2時間43分という長丁場の作品ですが、始まってすぐにカップル殺人。「2週間後」「3週間後」みたいな感じでどんどん話が進みます。最初の内はそういう時間経過が大事な要素なのかと思って観てましたが、あまりに「1か月後」「2週間後」「1日後」と節操がないので気にせずに見る。ジェットコースターに乗りながら真横の景色を楽しめないのと同じです。

ざっと俯瞰すると序盤で連続殺人事件、中盤で「劇場型」に翻弄される新聞社と警察、そして世間、終盤にかけては事件を追う記者や漫画家、担当刑事にぐっとスポットが、という感じです。
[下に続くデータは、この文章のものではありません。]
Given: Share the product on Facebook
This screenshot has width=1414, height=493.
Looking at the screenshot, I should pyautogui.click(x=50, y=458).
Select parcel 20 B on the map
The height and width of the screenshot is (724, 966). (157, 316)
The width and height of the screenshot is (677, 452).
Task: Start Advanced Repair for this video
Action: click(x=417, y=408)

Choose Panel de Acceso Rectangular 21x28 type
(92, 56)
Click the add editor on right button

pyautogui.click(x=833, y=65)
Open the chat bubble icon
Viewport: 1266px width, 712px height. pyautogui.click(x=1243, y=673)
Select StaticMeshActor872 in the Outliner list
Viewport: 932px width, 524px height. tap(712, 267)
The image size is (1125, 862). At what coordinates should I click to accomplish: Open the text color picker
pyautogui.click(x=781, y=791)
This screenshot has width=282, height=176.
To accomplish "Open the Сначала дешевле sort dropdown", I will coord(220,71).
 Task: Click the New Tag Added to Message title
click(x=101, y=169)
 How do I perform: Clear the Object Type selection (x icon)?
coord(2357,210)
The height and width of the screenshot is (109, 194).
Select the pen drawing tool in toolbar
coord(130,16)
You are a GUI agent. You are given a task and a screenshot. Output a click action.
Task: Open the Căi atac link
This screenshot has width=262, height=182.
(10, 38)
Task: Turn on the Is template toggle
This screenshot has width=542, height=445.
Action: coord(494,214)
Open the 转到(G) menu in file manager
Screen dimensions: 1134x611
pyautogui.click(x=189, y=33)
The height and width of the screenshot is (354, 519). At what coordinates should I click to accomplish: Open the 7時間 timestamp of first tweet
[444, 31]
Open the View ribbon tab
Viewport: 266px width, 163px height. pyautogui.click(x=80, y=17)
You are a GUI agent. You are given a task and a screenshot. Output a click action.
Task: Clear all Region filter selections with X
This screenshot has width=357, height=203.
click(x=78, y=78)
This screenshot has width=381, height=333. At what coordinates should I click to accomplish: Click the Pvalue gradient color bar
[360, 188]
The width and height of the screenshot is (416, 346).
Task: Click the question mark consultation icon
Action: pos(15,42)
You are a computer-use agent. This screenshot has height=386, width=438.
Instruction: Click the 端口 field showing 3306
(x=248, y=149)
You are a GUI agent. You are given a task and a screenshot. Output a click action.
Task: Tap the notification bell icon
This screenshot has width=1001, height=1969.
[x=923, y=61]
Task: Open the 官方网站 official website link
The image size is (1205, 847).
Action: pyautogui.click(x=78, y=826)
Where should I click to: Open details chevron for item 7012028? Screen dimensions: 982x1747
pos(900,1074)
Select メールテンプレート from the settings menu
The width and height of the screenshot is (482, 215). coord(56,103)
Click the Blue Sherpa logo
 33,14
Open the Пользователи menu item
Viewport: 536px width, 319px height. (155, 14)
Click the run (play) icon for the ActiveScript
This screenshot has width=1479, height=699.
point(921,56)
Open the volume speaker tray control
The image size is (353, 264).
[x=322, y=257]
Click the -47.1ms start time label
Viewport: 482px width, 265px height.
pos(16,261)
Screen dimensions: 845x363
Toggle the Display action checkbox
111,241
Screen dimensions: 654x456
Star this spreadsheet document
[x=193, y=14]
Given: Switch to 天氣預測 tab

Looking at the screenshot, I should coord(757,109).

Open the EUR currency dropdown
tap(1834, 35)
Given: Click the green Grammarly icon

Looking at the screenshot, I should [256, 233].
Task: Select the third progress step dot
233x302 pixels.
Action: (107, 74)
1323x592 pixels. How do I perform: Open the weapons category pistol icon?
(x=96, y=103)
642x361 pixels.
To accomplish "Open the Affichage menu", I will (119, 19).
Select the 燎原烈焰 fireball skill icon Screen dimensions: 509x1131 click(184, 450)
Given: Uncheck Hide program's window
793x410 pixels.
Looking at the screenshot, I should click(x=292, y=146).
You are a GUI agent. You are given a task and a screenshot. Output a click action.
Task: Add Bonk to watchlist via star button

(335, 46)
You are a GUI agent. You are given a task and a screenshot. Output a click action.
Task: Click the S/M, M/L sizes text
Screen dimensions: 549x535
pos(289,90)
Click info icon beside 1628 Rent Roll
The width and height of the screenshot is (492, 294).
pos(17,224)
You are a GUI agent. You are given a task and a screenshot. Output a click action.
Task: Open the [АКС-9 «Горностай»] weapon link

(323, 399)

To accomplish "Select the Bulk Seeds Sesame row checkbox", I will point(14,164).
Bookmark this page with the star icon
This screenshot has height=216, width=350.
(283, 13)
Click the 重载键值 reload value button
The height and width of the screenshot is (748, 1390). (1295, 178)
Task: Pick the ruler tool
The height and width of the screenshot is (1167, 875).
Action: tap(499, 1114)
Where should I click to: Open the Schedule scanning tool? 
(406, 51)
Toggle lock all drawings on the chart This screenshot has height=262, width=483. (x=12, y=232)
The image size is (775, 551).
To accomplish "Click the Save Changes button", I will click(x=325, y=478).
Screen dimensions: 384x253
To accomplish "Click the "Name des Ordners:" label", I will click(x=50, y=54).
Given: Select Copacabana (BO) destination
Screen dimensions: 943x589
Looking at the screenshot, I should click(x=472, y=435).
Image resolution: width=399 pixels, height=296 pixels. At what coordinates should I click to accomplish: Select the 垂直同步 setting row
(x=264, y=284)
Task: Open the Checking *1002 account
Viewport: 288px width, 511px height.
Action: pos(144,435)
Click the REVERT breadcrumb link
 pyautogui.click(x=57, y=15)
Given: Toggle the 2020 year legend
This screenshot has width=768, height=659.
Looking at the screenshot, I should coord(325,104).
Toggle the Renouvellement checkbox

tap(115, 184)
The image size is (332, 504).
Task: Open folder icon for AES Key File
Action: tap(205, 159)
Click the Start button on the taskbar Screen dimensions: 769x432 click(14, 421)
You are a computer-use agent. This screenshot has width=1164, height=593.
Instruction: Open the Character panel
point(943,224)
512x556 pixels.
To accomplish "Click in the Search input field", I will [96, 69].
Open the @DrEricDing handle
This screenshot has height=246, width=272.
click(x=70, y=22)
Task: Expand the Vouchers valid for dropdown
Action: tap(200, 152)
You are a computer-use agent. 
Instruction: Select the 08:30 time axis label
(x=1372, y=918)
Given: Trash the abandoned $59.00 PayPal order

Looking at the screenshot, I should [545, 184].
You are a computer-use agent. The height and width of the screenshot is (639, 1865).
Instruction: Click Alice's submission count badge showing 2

事件発生から50年経った現在でもまだ捜査中ということもあり、「事件、そして犯人逮捕」ということではなく、「事件、そしてそれにまつわる人間模様」ということですね。

なのでギンギンのロバート・ダウニー氏は薬物という蟻地獄に飲み込まれてフェードアウトしてしまうし、担当刑事のマーク氏も志半ばという感じで終わってしまう。

しかしながら、日本のニュースでもその時はこぞって取り上げておきながらあとは全く無関心、「そういえばあの事件ってどうなったんだろう」ということがありますが、そういう事件の顛末あるいは現在を真正面から取り上げるとこういう映画になる、ということなのかな、と。

似たような「スポットライト 世紀のスクープ」における「報道の勝利」的カタルシスはありませんが(逆にモヤモヤして寝付きが悪かった)、いつもの監督らしい重厚な画面は控えめにしつつ、題材に重きをおいた作品なのかと。

余談ですが、たまたまネットで見つけた本作のCGネタ動画も凄かったです。「えぇ!あれもCG?」という。